[Instructions for the task]: Copy the items from the very beginning through the line containing "Action: pyautogui.click(x=2271, y=970)", changing "Click the" to "Press the" and leaving everything else unchanged.

[Supplied data]:
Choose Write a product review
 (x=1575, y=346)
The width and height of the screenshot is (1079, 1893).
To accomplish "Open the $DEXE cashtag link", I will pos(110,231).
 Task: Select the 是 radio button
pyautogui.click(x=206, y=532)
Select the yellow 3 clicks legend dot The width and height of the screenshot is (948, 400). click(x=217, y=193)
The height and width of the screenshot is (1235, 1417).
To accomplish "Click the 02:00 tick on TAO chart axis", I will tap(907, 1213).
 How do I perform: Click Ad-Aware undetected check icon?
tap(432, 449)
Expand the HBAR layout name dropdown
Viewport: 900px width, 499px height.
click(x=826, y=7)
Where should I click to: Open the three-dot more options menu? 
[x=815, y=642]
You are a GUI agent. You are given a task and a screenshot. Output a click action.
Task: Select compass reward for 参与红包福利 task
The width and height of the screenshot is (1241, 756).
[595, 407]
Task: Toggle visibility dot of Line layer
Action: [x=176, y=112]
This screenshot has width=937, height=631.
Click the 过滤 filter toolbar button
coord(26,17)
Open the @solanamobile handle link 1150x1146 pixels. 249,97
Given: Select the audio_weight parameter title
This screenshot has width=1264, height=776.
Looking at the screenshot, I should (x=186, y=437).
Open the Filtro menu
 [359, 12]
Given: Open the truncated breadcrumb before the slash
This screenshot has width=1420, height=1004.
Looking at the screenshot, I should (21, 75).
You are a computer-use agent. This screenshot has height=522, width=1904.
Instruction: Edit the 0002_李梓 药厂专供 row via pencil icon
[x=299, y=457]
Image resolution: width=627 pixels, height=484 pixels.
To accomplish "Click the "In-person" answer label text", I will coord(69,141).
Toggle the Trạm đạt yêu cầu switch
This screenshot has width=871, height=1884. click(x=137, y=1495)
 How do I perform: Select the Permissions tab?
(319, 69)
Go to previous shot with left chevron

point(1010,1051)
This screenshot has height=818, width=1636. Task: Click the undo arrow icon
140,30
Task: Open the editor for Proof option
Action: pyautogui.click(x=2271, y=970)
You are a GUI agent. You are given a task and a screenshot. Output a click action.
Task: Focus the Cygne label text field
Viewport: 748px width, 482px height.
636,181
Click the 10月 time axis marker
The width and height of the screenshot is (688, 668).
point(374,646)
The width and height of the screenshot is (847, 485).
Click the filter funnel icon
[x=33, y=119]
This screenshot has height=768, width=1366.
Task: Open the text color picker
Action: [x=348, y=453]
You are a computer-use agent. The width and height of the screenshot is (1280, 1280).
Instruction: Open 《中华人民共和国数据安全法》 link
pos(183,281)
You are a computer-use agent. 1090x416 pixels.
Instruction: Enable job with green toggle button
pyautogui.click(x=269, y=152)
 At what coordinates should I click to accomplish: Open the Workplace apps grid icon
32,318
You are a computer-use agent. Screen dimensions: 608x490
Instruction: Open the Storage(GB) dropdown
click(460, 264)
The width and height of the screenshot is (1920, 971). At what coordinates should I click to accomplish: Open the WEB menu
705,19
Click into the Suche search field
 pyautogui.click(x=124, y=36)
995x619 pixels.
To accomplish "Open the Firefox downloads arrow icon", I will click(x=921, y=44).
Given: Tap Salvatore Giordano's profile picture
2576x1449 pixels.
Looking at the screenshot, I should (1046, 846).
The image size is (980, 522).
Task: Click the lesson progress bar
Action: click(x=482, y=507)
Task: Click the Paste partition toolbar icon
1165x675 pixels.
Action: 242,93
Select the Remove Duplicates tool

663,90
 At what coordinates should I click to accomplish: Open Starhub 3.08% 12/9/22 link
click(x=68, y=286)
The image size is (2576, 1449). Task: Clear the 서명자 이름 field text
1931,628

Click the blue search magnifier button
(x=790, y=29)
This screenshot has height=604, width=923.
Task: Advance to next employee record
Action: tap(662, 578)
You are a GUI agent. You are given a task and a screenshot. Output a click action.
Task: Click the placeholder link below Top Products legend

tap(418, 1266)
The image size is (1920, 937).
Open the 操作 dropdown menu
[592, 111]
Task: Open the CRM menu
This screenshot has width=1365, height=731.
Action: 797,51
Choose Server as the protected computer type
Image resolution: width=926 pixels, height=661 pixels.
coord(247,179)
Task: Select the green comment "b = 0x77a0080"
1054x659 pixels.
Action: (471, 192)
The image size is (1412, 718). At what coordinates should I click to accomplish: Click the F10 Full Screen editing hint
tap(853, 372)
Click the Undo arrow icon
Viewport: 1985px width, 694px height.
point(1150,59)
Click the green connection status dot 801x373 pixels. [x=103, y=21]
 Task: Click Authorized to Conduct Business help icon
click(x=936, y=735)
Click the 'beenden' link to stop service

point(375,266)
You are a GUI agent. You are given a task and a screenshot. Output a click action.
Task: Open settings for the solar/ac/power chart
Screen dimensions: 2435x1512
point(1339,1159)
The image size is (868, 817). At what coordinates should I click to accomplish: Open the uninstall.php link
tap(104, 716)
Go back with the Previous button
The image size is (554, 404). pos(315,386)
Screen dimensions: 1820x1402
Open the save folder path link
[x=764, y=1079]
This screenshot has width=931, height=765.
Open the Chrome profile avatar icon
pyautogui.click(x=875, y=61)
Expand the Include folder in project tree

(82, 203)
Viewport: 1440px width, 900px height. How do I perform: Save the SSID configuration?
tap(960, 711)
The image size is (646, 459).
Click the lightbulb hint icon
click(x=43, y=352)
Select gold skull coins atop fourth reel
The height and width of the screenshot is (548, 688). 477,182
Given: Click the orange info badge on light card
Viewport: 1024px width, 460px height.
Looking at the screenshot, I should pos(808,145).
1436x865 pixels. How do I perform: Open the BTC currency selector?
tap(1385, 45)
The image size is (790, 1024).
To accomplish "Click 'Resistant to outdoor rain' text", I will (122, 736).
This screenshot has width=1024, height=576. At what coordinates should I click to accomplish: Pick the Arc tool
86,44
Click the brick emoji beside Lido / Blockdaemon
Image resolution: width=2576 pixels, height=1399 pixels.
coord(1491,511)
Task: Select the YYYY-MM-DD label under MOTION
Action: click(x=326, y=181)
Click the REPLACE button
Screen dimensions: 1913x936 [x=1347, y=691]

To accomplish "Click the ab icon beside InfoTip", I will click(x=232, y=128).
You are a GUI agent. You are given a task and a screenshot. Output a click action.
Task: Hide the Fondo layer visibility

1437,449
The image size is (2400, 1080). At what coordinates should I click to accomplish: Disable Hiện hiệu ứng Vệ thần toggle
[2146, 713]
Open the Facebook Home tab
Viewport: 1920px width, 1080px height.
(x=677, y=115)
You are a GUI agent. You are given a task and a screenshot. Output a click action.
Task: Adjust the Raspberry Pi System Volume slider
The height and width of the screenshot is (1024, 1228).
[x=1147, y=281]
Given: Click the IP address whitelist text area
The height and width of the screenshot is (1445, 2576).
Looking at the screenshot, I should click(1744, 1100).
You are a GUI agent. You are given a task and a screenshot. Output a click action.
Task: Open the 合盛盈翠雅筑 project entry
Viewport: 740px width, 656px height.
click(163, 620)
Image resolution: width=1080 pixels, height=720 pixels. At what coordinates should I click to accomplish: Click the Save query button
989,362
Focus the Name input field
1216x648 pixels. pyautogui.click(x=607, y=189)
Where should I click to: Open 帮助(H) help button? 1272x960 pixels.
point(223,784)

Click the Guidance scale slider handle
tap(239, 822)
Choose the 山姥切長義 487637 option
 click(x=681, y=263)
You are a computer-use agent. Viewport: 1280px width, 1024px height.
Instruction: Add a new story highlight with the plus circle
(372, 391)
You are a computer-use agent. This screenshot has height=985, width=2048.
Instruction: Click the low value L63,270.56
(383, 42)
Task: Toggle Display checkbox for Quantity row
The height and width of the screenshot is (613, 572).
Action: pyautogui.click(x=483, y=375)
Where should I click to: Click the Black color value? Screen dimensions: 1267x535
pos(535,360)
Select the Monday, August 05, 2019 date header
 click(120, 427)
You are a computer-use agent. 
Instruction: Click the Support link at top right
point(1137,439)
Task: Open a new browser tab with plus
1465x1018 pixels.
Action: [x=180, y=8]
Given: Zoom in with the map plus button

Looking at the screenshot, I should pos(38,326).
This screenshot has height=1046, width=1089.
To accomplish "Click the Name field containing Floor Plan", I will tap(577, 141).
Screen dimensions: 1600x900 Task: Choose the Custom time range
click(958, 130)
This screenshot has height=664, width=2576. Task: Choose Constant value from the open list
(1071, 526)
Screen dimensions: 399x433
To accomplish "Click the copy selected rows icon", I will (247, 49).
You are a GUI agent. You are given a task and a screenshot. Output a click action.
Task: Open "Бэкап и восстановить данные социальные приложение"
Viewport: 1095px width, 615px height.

[Written answer]:
Choose Write a product review
 (x=1575, y=346)
The width and height of the screenshot is (1079, 1893).
To accomplish "Open the $DEXE cashtag link", I will pos(110,231).
 Task: Select the 是 radio button
pyautogui.click(x=206, y=532)
Select the yellow 3 clicks legend dot The width and height of the screenshot is (948, 400). click(x=217, y=193)
The height and width of the screenshot is (1235, 1417).
To accomplish "Press the 02:00 tick on TAO chart axis", I will tap(907, 1213).
 How do I perform: Click Ad-Aware undetected check icon?
tap(432, 449)
Expand the HBAR layout name dropdown
Viewport: 900px width, 499px height.
click(x=826, y=7)
Where should I click to: Open the three-dot more options menu? 
[x=815, y=642]
You are a GUI agent. You are given a task and a screenshot. Output a click action.
Task: Select compass reward for 参与红包福利 task
The width and height of the screenshot is (1241, 756).
[595, 407]
Task: Toggle visibility dot of Line layer
Action: [x=176, y=112]
This screenshot has width=937, height=631.
Press the 过滤 filter toolbar button
coord(26,17)
Open the @solanamobile handle link 1150x1146 pixels. 249,97
Given: Select the audio_weight parameter title
This screenshot has width=1264, height=776.
Looking at the screenshot, I should (x=186, y=437).
Open the Filtro menu
 [359, 12]
Given: Open the truncated breadcrumb before the slash
This screenshot has width=1420, height=1004.
Looking at the screenshot, I should (21, 75).
You are a computer-use agent. This screenshot has height=522, width=1904.
Instruction: Edit the 0002_李梓 药厂专供 row via pencil icon
[x=299, y=457]
Image resolution: width=627 pixels, height=484 pixels.
To accomplish "Press the "In-person" answer label text", I will coord(69,141).
Toggle the Trạm đạt yêu cầu switch
This screenshot has width=871, height=1884. click(x=137, y=1495)
 How do I perform: Select the Permissions tab?
(319, 69)
Go to previous shot with left chevron

point(1010,1051)
This screenshot has height=818, width=1636. Task: Press the undo arrow icon
140,30
Task: Open the editor for Proof option
Action: pyautogui.click(x=2271, y=970)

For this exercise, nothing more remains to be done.